Politics06:28 · 1h ago

A column compares Israel’s religious establishment fight to Balaam and Volozhin

Behadrei HaredimReligious
Translated & summarized from Behadrei Haredim by baba
The story · English

In this opinion piece tied to Parashat Balak, the writer argues that Israel’s professional, legal and budgetary authorities believe they can reshape the yeshiva world through decrees, sanctions and cuts, but will ultimately hit an invisible limit. The column says this pattern is not new, and compares it to the Russian Empire’s effort nearly 200 years ago to force changes on the Volozhin Yeshiva, long seen as the “mother of yeshivas.”

According to the article, the tsarist authorities demanded state oversight, changes to study, and tighter control. Rabbi Naftali Zvi Yehuda Berlin, known as the Netziv of Volozhin, refused any compromise and shut the yeshiva rather than alter its way of life. Although the institution closed physically, the piece says its spirit spread and helped create hundreds of Torah centers around the world.

The column then reads the Balaam story through the same lens. Balaam is presented as a master of words, branding and curses, hired by Balak because military force would not work against Israel. His collapse before the donkey, the author says, exposes the limits of “fake power” that relies on empty language and bureaucratic framing rather than real spiritual force. The article quotes Balaam’s outburst, “If only I had a sword in my hand, I would have killed you now,” and cites Rabbi Samson Raphael Hirsch as showing that such power is only a bluff until it turns to physical coercion.

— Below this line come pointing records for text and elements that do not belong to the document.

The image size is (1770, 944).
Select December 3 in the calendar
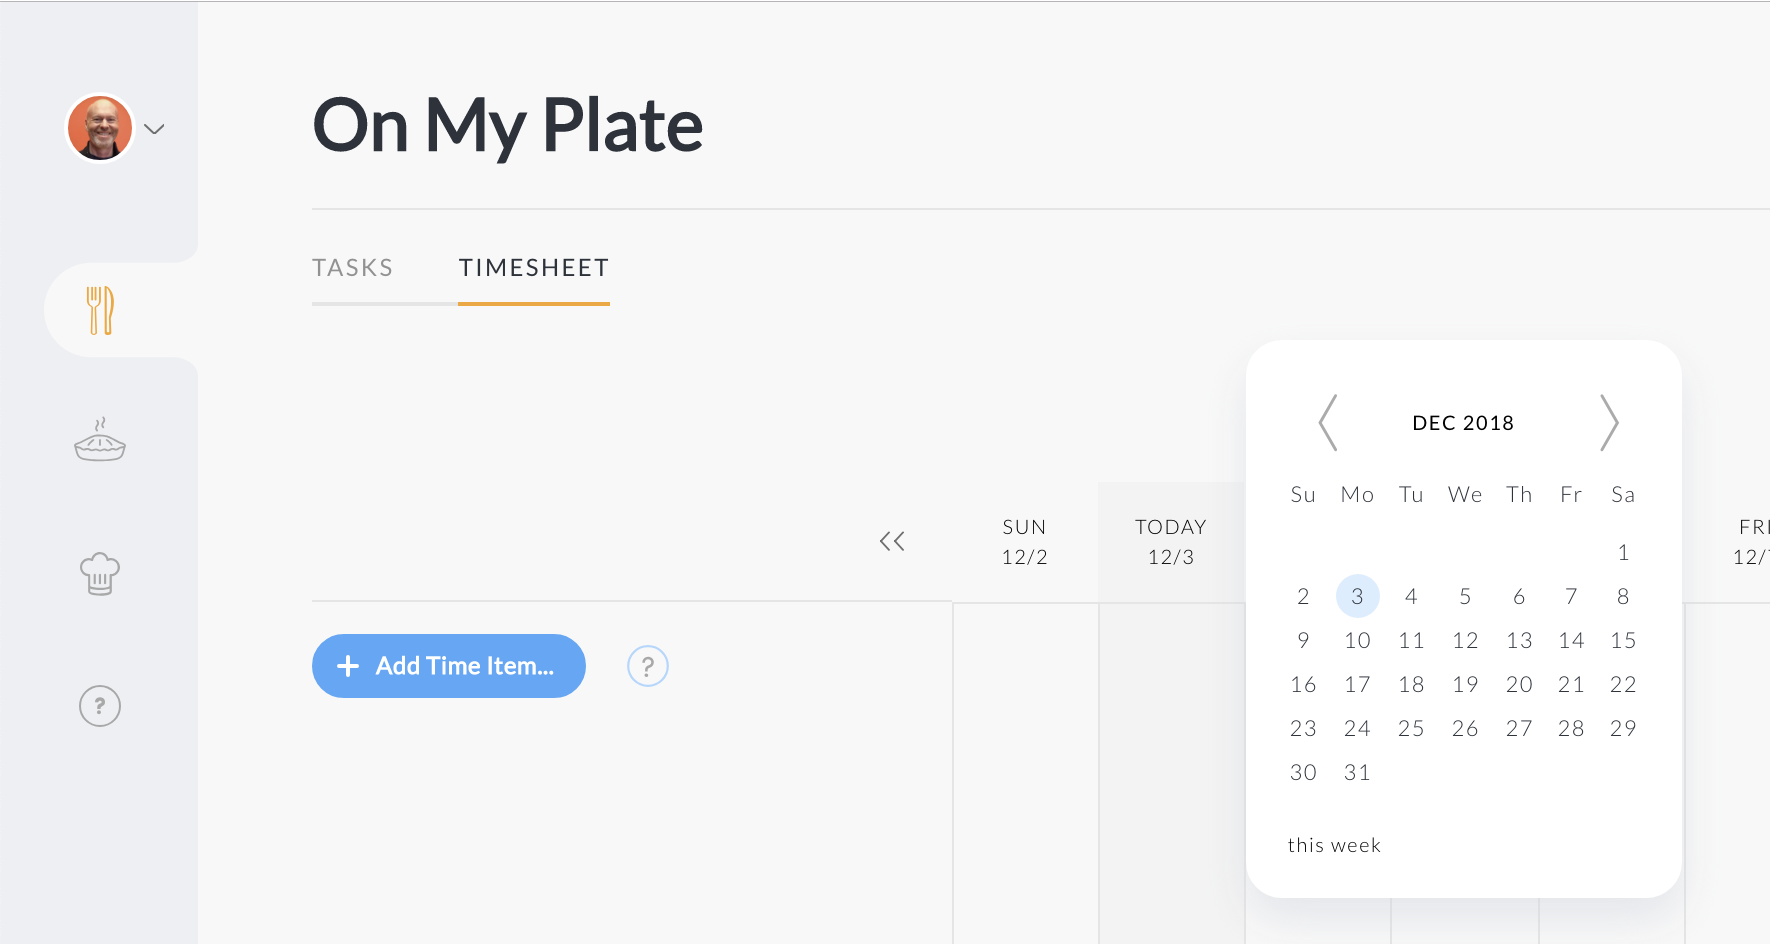[x=1357, y=595]
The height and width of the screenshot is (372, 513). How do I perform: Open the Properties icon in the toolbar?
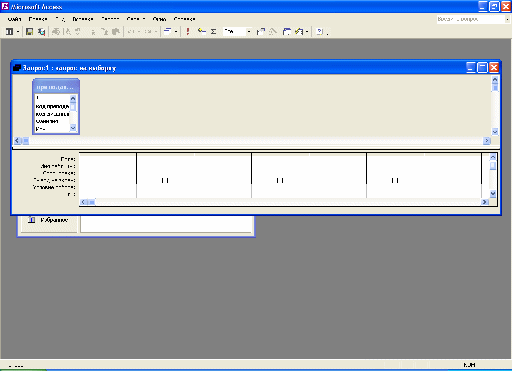pos(261,32)
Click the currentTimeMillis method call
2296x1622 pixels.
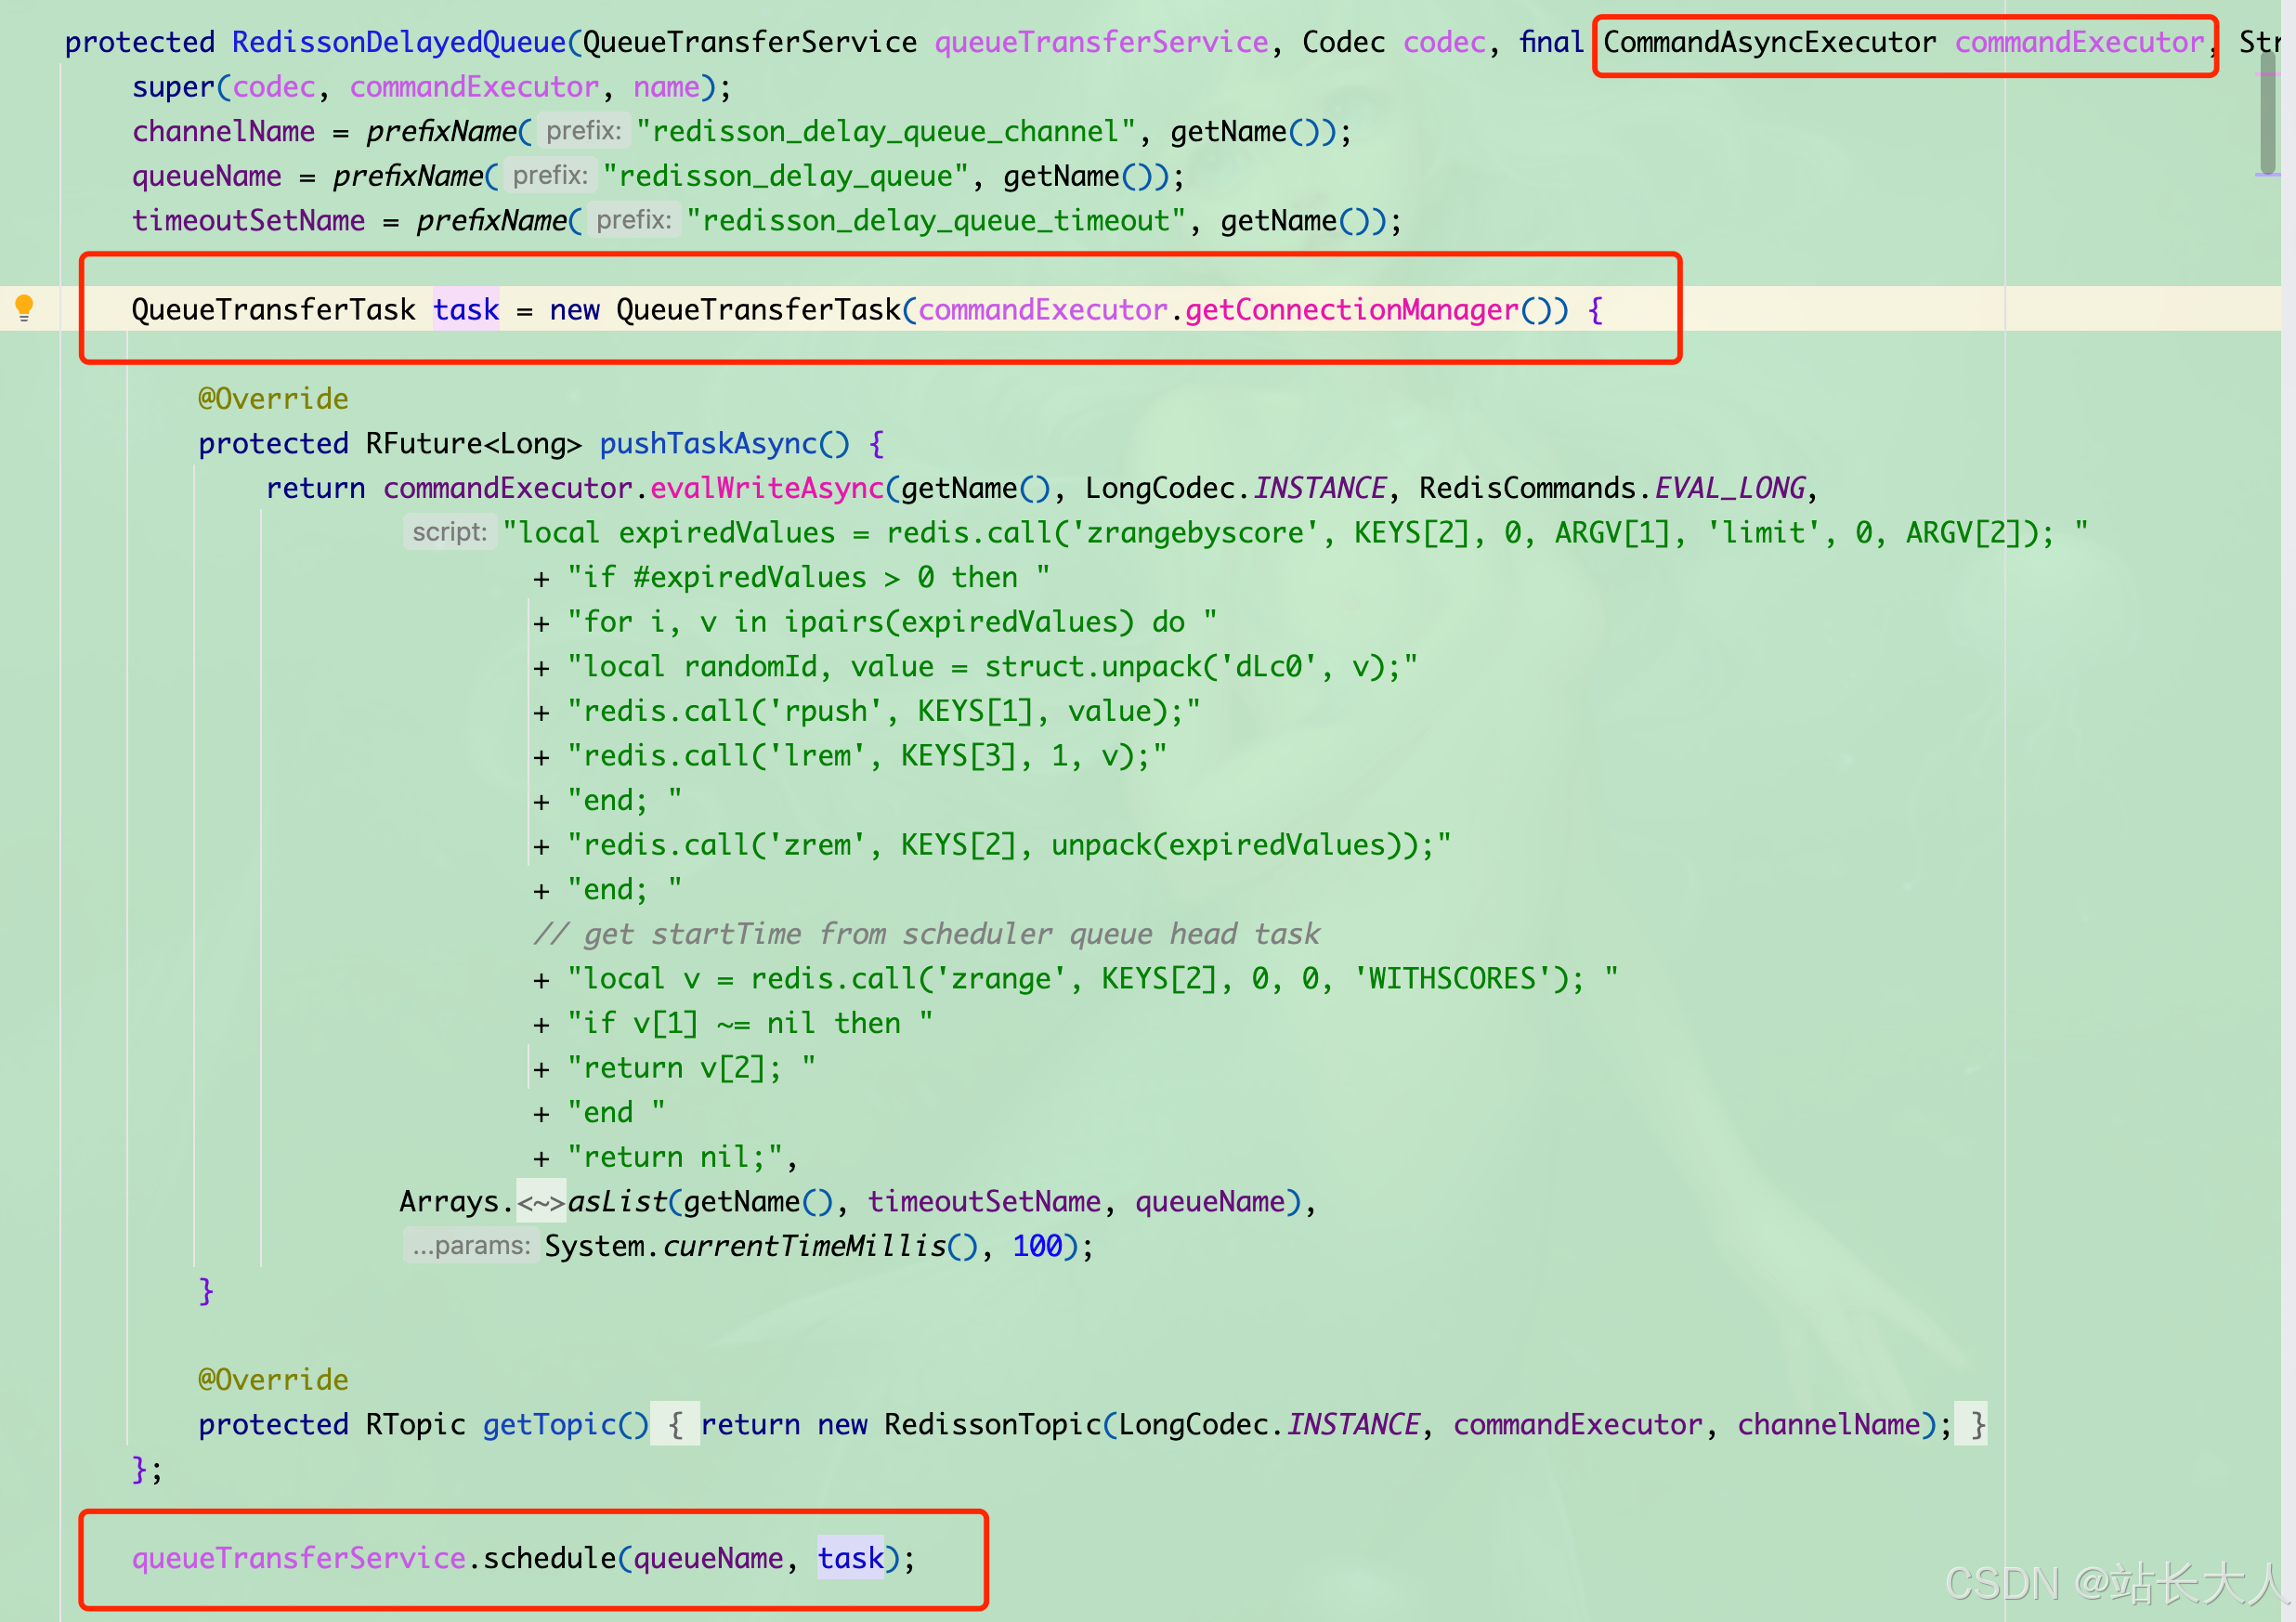point(804,1246)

In the writer’s analogy, the ultra-Orthodox public is the donkey, carrying the nation’s Torah life while the secular establishment rides on its back, benefiting from that spiritual protection but remaining blind to it. When the state pushes on military draft issues, the article says, it wrongly sees rebellion or evasion, while the Haredi side sees a red line that threatens the survival of Torah study. The column also invokes the COVID period, when artists and cultural figures protested closures by saying culture is “air to breathe,” to argue that the state understands spiritual dependence when it comes to secular culture, but forgets it with yeshivas. It closes by quoting Napoleon, who was said to have concluded that in the long run, the sword is defeated by the spirit.